Fiction River: Hidden in Crime by Kristine Kathryn Rusch, editor

Fiction River: Hidden in Crime by Kristine Kathryn Rusch, editor
Publisher: WMG Publishing, Inc.
Genre: Suspense/Mystery, Historical
Length: Full Length (308 pages)
Rating: 3.5 Stars
Reviewed by Astilbe

Imagine paying a fine for walking across town. Or hiding an illegal marriage. Or losing your life for playing the harp. Strange crimes, dangerous activities, some from the not-so-distant past, return to life in Hidden in Crime. See why Ellery Queen Mystery Magazine says Fiction River’s crime volumes have “high quality throughout.”

What’s forbidden for one generation isn’t always a crime a few years, decades, or centuries later.

“On the Edge of Nations” was about a slave and her young daughter who are running away from their master and are very close to finding safety in Indian territory. The characters were incredibly sympathetic and the plot was so quickly paced that I couldn’t tear my eyes away from the page. I was so wrapped up in finding out if these women would escape the men who were searching for them that I couldn’t wait to see what happened to them. Their plight kept me guessing until the last sentence of the final scene.
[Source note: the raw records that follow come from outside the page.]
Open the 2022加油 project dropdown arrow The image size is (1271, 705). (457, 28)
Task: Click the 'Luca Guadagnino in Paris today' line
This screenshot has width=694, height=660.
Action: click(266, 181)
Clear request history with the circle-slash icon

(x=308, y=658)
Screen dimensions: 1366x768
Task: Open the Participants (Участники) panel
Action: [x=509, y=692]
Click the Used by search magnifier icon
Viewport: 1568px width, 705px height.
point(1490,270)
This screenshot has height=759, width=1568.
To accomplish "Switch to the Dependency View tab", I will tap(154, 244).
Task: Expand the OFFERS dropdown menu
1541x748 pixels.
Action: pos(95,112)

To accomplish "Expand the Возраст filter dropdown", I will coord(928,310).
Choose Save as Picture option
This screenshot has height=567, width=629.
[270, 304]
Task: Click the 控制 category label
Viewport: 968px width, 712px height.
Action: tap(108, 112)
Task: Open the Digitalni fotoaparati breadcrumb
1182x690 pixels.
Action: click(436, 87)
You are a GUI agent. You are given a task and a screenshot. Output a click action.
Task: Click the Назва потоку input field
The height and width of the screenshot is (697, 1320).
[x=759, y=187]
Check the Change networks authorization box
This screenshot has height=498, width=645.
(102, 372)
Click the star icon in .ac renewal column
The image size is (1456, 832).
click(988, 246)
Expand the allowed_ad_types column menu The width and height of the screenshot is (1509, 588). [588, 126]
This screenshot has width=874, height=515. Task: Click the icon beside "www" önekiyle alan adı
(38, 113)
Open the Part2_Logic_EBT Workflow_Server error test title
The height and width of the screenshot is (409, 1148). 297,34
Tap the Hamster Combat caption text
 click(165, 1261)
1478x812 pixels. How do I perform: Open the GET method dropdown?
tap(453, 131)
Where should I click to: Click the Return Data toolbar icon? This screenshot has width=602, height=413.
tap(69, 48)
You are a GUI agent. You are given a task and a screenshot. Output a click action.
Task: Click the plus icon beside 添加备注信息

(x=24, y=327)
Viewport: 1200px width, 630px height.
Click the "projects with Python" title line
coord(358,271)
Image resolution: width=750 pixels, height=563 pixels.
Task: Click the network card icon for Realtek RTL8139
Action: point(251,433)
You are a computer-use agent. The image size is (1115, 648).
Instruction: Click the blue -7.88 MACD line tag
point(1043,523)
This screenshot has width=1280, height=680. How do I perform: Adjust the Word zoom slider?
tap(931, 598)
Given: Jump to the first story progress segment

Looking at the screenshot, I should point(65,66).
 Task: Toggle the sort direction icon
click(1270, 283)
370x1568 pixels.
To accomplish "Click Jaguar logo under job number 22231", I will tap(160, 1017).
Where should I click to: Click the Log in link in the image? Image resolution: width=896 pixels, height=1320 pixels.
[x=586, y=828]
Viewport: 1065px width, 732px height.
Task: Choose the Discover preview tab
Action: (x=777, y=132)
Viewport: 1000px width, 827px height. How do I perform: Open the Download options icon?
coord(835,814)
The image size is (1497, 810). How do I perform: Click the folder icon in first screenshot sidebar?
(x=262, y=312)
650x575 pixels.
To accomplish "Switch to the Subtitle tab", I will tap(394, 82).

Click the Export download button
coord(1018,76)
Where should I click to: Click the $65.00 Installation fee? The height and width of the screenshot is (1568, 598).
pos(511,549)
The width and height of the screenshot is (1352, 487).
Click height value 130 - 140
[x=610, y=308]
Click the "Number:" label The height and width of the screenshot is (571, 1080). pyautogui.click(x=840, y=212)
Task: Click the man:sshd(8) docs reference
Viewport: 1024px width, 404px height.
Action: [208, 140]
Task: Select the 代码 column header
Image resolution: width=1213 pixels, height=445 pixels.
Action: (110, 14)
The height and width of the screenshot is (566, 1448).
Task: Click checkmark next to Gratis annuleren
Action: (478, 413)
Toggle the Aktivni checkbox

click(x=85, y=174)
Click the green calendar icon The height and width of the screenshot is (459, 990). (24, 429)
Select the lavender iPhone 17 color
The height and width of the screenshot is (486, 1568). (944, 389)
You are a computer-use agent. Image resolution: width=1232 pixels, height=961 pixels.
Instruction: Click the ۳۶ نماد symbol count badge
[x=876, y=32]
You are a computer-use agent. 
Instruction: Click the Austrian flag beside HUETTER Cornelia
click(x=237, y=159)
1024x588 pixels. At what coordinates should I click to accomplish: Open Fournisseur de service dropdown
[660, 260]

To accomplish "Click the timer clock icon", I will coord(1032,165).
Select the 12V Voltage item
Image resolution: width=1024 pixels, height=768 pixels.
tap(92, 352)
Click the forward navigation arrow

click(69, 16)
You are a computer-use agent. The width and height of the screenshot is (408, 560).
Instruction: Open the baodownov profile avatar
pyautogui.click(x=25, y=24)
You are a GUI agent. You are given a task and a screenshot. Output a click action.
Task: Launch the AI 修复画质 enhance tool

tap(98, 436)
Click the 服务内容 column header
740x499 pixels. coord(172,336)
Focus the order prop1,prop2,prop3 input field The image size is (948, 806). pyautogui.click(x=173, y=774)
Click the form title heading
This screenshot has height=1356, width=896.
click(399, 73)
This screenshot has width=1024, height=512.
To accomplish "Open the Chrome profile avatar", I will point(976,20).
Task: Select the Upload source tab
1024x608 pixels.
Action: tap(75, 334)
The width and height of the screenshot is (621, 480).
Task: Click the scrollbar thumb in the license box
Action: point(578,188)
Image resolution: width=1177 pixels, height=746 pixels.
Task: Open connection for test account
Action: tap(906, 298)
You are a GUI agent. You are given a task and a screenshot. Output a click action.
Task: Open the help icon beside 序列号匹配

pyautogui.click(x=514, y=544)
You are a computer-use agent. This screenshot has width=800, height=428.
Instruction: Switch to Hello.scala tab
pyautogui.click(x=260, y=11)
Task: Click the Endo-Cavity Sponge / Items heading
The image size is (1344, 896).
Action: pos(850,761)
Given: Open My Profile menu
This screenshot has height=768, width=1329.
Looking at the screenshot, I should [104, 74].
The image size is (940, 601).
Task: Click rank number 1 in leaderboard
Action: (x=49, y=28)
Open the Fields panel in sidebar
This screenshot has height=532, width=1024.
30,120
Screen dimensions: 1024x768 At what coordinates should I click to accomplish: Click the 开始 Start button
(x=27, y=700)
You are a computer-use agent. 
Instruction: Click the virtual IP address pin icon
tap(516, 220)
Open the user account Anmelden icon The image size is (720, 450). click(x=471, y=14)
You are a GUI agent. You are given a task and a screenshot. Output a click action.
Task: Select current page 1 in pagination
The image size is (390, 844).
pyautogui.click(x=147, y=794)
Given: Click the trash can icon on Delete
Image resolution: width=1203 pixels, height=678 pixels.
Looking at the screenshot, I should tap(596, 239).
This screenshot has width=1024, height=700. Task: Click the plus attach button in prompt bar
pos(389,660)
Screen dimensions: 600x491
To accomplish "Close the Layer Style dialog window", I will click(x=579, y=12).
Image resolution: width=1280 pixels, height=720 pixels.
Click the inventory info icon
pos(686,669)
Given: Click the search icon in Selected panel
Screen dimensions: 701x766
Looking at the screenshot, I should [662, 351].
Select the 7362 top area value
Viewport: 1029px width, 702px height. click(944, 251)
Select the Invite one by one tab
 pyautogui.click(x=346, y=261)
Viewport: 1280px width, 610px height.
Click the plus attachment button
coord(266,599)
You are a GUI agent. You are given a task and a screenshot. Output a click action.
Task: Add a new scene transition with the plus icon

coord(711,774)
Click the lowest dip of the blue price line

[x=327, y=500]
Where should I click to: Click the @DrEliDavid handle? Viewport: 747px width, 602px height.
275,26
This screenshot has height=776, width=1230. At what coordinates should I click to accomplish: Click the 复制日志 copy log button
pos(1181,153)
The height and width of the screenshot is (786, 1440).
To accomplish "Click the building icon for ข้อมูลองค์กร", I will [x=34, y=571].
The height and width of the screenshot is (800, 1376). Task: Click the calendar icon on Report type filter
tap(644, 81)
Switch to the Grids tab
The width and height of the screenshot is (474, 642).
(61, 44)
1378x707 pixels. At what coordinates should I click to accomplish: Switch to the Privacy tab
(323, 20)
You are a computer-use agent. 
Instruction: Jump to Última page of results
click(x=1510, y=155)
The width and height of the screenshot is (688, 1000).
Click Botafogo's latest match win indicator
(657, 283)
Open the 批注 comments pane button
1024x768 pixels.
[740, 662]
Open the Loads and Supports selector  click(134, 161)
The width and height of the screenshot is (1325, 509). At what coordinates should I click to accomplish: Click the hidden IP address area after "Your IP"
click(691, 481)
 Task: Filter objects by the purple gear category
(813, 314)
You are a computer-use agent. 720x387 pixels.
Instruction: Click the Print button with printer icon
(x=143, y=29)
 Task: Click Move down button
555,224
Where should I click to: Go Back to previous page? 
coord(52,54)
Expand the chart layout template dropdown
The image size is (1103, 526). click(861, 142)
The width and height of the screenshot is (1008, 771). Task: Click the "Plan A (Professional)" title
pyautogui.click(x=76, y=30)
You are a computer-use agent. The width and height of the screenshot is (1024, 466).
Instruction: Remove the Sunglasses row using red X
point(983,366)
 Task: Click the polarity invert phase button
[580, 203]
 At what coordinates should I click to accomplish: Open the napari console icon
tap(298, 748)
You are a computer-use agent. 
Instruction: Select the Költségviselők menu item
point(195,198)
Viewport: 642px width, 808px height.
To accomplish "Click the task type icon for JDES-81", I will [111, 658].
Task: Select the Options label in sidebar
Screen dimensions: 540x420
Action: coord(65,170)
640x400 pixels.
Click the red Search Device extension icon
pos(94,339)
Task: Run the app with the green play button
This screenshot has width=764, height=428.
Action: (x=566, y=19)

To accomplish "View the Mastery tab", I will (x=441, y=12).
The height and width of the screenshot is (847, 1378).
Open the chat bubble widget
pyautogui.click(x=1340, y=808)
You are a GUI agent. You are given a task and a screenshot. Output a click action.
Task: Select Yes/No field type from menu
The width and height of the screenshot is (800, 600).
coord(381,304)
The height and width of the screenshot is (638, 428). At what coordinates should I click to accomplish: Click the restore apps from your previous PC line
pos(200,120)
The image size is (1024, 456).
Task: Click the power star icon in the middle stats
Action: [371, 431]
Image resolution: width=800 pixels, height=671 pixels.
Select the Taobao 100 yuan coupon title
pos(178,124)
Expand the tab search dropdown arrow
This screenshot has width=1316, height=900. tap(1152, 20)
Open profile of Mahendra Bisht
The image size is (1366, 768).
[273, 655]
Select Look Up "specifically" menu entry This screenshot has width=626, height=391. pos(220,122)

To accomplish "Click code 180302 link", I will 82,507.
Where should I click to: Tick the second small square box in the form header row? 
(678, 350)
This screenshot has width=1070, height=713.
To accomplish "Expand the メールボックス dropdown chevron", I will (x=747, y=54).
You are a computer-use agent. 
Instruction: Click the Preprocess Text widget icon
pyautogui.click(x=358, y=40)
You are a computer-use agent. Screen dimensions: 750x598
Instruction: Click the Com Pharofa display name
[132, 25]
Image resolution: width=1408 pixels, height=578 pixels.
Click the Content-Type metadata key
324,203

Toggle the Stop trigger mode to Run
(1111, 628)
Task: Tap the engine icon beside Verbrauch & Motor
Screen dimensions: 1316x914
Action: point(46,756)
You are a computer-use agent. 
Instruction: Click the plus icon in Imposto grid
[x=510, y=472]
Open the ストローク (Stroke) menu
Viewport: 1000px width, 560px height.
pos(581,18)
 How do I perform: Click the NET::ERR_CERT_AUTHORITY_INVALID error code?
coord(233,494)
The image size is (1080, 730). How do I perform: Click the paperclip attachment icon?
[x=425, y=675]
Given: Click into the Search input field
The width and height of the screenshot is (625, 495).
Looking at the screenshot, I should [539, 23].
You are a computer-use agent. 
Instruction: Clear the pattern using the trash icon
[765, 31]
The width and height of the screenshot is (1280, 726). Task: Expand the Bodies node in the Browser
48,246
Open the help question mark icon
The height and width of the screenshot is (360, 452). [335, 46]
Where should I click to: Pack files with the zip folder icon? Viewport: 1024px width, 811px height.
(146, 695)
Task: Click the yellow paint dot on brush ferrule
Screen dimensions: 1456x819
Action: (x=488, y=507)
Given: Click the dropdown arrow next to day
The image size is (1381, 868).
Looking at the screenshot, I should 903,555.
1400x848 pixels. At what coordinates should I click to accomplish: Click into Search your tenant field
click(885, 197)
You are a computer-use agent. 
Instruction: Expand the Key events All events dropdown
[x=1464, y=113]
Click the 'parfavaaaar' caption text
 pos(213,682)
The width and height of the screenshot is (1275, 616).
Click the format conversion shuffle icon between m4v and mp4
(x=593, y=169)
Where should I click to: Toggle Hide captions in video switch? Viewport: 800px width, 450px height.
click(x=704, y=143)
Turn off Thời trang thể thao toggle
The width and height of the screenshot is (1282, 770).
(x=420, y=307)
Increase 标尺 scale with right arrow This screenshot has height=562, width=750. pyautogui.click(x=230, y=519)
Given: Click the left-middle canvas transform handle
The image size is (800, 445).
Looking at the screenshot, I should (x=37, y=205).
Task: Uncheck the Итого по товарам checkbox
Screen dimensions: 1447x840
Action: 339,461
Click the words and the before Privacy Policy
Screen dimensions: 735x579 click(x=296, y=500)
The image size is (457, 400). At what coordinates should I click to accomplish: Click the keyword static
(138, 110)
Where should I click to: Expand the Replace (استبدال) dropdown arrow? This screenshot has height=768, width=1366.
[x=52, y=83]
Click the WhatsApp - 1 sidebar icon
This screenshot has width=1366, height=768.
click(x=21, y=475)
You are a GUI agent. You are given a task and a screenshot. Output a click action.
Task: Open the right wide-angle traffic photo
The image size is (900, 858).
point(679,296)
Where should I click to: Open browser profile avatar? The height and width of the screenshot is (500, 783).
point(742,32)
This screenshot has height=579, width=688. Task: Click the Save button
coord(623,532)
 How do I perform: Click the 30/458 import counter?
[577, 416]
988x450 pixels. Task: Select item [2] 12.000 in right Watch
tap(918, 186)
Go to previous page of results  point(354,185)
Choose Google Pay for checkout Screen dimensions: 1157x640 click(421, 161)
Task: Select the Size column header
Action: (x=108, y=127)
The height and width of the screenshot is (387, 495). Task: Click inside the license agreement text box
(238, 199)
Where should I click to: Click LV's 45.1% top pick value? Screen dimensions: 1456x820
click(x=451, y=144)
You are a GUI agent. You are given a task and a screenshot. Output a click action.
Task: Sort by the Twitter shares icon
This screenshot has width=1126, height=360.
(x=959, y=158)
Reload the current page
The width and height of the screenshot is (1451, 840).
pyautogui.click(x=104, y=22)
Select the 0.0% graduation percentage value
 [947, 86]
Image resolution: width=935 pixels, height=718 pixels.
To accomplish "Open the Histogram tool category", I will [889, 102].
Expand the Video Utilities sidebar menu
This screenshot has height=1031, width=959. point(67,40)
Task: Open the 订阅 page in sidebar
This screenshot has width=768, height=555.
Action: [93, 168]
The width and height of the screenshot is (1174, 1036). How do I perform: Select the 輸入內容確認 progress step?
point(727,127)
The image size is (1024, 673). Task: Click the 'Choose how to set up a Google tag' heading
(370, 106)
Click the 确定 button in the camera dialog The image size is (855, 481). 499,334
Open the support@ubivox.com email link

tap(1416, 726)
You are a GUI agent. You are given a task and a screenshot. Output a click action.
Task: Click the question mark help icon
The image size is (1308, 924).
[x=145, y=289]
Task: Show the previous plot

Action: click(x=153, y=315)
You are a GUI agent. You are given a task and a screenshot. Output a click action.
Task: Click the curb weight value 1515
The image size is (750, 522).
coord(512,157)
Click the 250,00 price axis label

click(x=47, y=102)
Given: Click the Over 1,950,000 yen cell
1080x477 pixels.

Some of the stories in this book spent a disproportionate time focusing on what it was that used to be illegal. While I definitely enjoyed reading them, I would have given this collection a much higher rating had they spent more time exploring the characters and setting than showing the readers which common things were once considered to be a crime. “Sisters in Suffrage” was a good example of this. It showed what happened Emily when she decided to join in the fight to give American women the right to vote. The historical details were absolutely fascinating, but they often overshadowed Emily’s experiences and personality. I would have really liked to see more time spent showing how this character reacted to all of the awful things that happened to her and the other protestors in an attempt to make them give up their fight.

One of the things I appreciated the most about “Knocked Up” was how many details about life in the 1950s that the narrator was able to incorporate into the plot. The storyline follows an unmarried teenage girl who has just discovered she is pregnant and is trying to figure out a way to salvage her future and her reputation in a town that doesn’t have any empathy for women in that situation. The characters and their lives were described so vividly and three-dimensionally that I felt as though I were immersed in a full length-novel. I simply didn’t want it to end.

I’d recommend Fiction River: Hidden in Crime to anyone who is in the mood for a creative set of historical mysteries.